Objects & Data Structure

1.9 Objects

Objects are very commonly used in R. We can create objects, store them in the environment, and use them later.

Let’s start with a motivating example: Suppose we are buying pumpkins and candy for Halloween. Each pumpkin costs 1.99 dollars. One bag of candy costs 4.99 dollars. We want to buy 5 pumpkins and one bag of candy. How much do we need to pay (before tax)?

One way is to calculate the whole thing with one equation:

5 * 1.99 + 4.99
## [1] 14.94

Another way would be to create and use objects:

cost_per_pumpkin <- 1.99

n_pumpkins <- 5

cost_bagcandy <- 4.99

# compute total cost
total <- n_pumpkins * cost_per_pumpkin + cost_bagcandy
# print total cost as output
print(total)
## [1] 14.94

Since our life (and statistics) is much more complex than buying pumpkins and candy, objects can come in handy when we cannot do everything within one equation. Objects are also helpful when we want to keep track of what our code is doing. For example, if you come back 1 week later to this code, you may not remember what 5*1.99+4.99 referred to, but n_pumpkins*cost_per_pumpkin+cost_bagcandy is quite self-explanatory.

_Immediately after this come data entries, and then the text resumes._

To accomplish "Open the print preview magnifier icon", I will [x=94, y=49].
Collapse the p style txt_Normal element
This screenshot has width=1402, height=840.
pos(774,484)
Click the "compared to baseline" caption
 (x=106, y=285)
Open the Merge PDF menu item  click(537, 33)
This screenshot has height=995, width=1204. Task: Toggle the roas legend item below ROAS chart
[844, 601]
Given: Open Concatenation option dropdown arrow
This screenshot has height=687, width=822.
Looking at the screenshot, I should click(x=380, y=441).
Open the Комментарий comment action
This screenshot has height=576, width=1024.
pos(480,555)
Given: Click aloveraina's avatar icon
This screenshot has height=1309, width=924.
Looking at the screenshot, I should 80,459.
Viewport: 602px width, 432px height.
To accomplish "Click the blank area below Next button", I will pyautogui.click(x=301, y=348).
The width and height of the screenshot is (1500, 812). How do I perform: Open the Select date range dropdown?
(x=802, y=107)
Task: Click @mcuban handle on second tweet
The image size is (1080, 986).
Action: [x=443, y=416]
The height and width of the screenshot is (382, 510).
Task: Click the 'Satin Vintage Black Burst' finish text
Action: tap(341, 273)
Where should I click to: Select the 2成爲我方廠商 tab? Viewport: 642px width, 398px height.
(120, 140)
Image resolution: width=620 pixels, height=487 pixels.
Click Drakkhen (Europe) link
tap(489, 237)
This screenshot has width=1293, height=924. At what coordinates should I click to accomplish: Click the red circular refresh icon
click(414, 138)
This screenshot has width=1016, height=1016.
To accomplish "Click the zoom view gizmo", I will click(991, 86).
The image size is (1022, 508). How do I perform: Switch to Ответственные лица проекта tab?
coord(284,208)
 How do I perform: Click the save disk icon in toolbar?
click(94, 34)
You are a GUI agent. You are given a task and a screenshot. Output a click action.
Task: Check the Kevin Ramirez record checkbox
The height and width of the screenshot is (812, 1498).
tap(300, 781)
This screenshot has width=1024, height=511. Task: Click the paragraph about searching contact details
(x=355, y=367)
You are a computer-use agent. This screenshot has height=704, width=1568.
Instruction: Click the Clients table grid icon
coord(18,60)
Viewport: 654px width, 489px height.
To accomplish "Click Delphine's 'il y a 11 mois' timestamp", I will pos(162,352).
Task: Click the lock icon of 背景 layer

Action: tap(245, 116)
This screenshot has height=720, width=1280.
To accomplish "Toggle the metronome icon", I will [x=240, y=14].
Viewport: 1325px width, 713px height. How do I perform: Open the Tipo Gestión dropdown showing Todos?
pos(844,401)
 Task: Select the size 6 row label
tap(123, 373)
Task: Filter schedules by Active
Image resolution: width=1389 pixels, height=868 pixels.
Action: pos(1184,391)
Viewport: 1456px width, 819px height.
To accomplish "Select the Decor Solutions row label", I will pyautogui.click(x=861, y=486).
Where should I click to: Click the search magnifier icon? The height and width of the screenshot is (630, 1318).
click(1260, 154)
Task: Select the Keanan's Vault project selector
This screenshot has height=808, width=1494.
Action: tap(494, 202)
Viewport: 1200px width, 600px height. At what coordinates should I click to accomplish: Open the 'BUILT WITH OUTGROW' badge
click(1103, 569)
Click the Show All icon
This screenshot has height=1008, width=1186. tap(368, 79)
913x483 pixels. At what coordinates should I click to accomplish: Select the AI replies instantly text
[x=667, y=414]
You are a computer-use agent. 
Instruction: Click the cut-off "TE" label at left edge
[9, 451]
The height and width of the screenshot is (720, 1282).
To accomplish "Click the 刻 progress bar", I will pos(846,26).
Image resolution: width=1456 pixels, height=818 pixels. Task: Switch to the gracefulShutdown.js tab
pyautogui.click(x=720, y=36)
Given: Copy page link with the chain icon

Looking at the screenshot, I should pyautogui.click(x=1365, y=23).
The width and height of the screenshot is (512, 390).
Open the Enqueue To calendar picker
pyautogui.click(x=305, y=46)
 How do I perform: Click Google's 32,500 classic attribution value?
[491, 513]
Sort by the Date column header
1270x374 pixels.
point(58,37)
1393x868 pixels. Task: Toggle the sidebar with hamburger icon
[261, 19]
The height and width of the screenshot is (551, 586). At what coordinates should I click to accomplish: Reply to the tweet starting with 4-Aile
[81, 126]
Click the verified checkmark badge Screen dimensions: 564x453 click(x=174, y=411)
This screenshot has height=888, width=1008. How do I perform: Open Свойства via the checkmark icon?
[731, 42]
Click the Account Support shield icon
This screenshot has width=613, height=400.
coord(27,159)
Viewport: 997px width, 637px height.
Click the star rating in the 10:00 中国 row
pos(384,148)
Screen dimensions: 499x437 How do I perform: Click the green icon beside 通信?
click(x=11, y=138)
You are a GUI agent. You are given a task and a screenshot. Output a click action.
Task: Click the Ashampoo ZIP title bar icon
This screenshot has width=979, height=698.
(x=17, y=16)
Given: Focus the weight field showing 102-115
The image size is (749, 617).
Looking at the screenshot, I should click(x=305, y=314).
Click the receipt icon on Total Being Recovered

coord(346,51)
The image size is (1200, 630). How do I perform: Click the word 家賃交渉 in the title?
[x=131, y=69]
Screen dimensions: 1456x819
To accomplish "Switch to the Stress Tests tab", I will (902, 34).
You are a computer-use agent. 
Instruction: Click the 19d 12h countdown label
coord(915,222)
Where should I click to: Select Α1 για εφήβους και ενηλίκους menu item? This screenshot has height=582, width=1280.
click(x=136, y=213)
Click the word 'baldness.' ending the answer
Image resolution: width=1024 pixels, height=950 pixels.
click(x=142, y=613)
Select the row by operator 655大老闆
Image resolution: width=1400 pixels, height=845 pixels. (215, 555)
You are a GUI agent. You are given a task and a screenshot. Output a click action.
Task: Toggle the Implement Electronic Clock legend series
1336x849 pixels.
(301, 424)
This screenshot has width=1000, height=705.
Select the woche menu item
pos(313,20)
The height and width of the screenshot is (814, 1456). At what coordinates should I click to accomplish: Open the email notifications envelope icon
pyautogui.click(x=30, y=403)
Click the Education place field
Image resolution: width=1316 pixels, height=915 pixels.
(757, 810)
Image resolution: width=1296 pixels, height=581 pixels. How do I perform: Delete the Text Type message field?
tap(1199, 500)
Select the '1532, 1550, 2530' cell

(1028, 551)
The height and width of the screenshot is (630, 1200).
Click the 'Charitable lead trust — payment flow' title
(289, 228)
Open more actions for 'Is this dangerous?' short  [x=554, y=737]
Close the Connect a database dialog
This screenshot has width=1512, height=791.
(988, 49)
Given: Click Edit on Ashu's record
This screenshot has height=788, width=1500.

Now, let’s take a closer look at cost_per_pumpkin <- 1.99:

  • Here, you created an object of value 1.99, and used <- to assign it to an object name, cost_per_pumpkin.
  • Keyboard shortcut for <-: Windows: Alt + -, Mac: Option+-. Could use = instead of <- but this is discouraged.
  • After running this line, you will see cost_per_pumpkin as an object in the Environment pane (topright.) Objects that show up in the environment can be referenced in your code. To remove an object from environment, use rm(), e.g., rm(cost_per_pumpkin).
  • The object name is just a label, so you can re-assign it with new values, e.g.:
# gas price in Jan 2022
gas_price <- 2.5
# gas price in March
gas_price <- 3.5
print(gas_price)
## [1] 3.5
# gas price in July increased by 50% 
gas_price <- gas_price * 1.5
print(gas_price)
## [1] 5.25

1.9.1 Naming an object

You have a lot of flexibility in how to name an object, but an object name needs to satisfy a few syntactic rules:

  • a name must consist of letters, digits, . and _, e.g.,
x.1 <- 1
y_1 <- 2
  • but it cannot start with _ or a digit, e.g.,
_x <- 1
#> Error: unexpected input in "_"
1.x <- 2
#> Error: unexpected symbol in "1.x"
  • and it cannot be some reserved special names, e.g., if, TRUE/FALSE, function:
if <- 3
#> Error: unexpected assignment in "if <-"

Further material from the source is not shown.